After the Lieyu massacre, Colonel Chang did not return to Taiwan from the holiday on January 9, 1988, and instead told his family to leave for Japan on January 8, one day before his departure to the United States under protection. Chang brought with him numerous top-secret documents that could not have been obtained by other means, though an article from the BBC claims Chang did not take a single document. A study into the secret program concluded that at the time of Chang's defection, Taiwan was one or two years away from being able to complete a nuclear bomb. According to The Economist, there were plans to fit nuclear warheads to Taiwan's Tien Ma, or 'Sky Horse' missile, which had an estimated range of up to 1,000 kilometres. There were also plans to load miniaturised nuclear weapons into the auxiliary fuel tanks of the Indigenous Defense Fighter. Armed with Chang's documents, President Reagan insisted that Taiwan shut down its program.

On 20 January, 7 days after the sudden death of President Chiang Ching-kuo, Director of Taipei Economic and Cultural Representative Office of Taipei Representative Office, David Dean met General Hau Pei-tsun, Chief of the General Staff of Republic of China Armed Forces in Taipei to reveal the U.S. reconnaissance satellite images showing a minimized nuclear explosion on the testing ground of NARI Jiupeng base in 1986, and that he had spoken with Chiang; Hao replied that, after nearly 20 years of research, ROC military scientist have successfully produced a controlled nuclear test. Dean demanded Hao to respect the agreement between President Reagan and President Lee to terminate the nuclear weapons development plan and to return 699 nuclear fuel rods back to the United States under the supervision of International Atomic Energy Agency and U.S. officials. Dean also warned that a gang from New York issued threats against Chang's family, while his parents in Taiwan were also harassed; U.S. government will hold General Hau accountable if anything happens to Chang's families. The situations indeed stopped afterwards as confirmed later.
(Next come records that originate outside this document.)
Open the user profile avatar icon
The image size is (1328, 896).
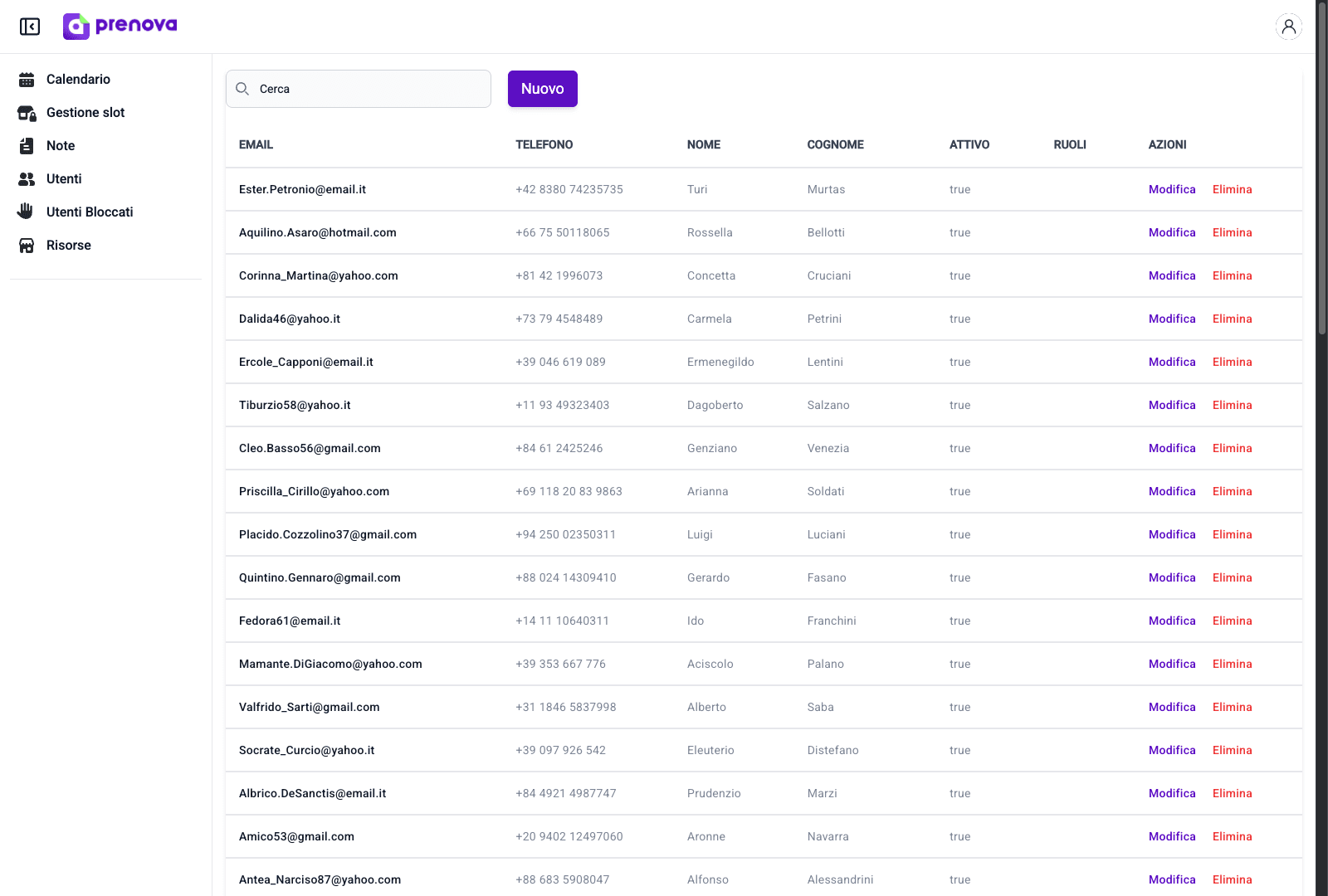point(1288,27)
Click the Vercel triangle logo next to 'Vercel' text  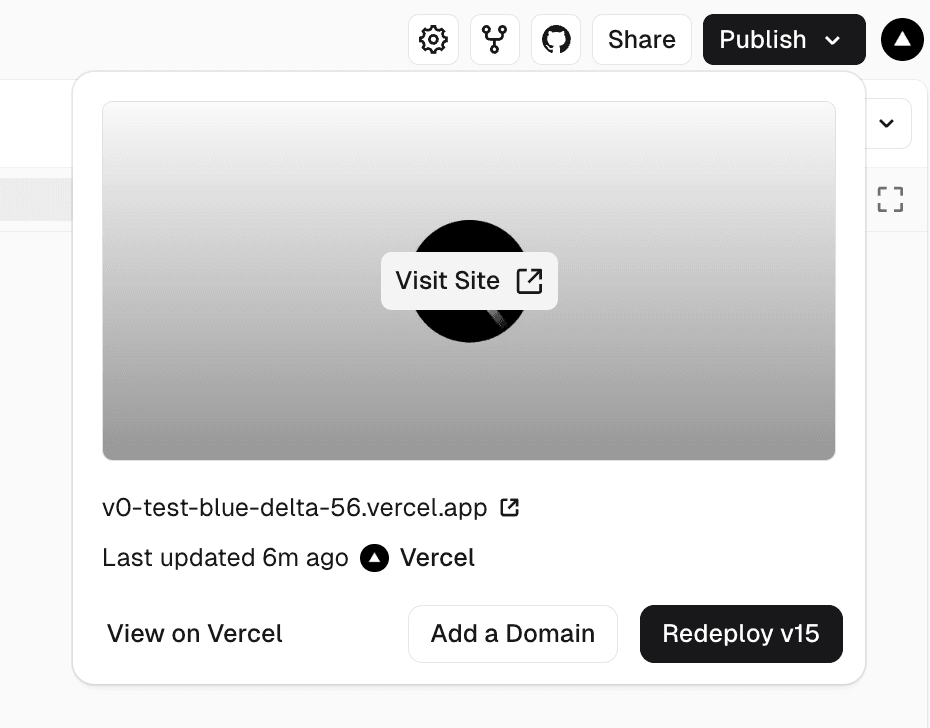[374, 558]
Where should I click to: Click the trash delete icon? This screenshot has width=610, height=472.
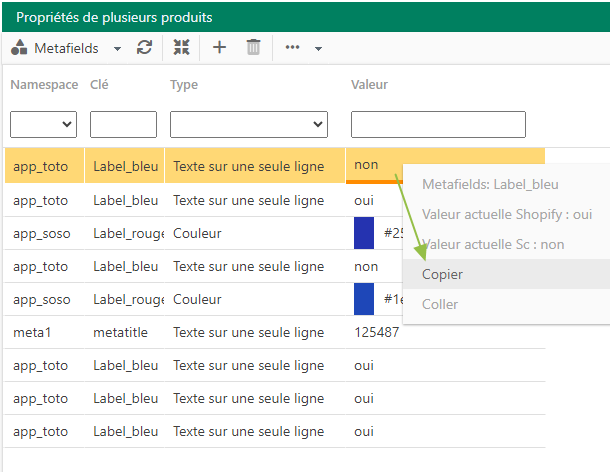253,47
After the testimony in a classified hearing in parliament, Colonel Chang was put in a witness protection program. A ROC military agent stationed in US used Chang's child data to found out his registry to an elementary school in Washington, D.C., then successfully tracked him after school to locate their home. The agent knew Chang's family being under the witness program, therefore secretly contacted a journalist to knock on their house door for interview without notification, which shocked the family. They were moved away overnight, and US authority dispelled the agent to return to Taiwan.
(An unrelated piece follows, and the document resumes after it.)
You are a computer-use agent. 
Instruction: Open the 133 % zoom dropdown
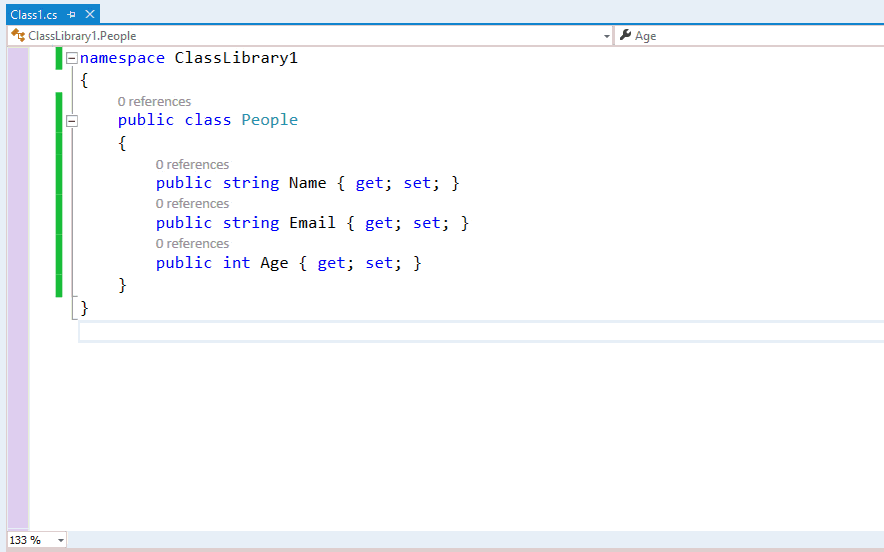(61, 540)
Taiwan's Ministry of Defence denied that Chang had been a CIA informant. Its retired Chief of General Staff (1981–1989), General Hau Pei-tsun, claimed that for more than a decade previously, Taiwan already had the potential to develop nuclear weapons. A former member of President Lee Teng-hui's national security team, Chang Jung-feng, has described Chang's actions as a 'betrayal'. The CIA has refused to discuss Chang's defection. James R. Lilley, who served as CIA station chief in Beijing, said the case should be 'publicly acknowledged as a success'.

Chang is quoted in The Taipei Times as saying that he was "...motivated by fears that his research into nuclear weapons would be used by 'politically ambitious' people who would harm Taiwan." In later life, he settled in Idaho and converted to Christianity. In an interview with CNN, Chang stated "developing any kind of deadly weapon was nonsense to me," and maintained that his actions kept the peace between Taiwan and China.

==Nuclear energy in Taiwan==
Taiwan uses nuclear power for some of its electricity generation, but since 1988, its official position has been that it will not develop nuclear weapons. Were it to do so, China has said it would be 'a legitimate reason' to launch an attack on the island.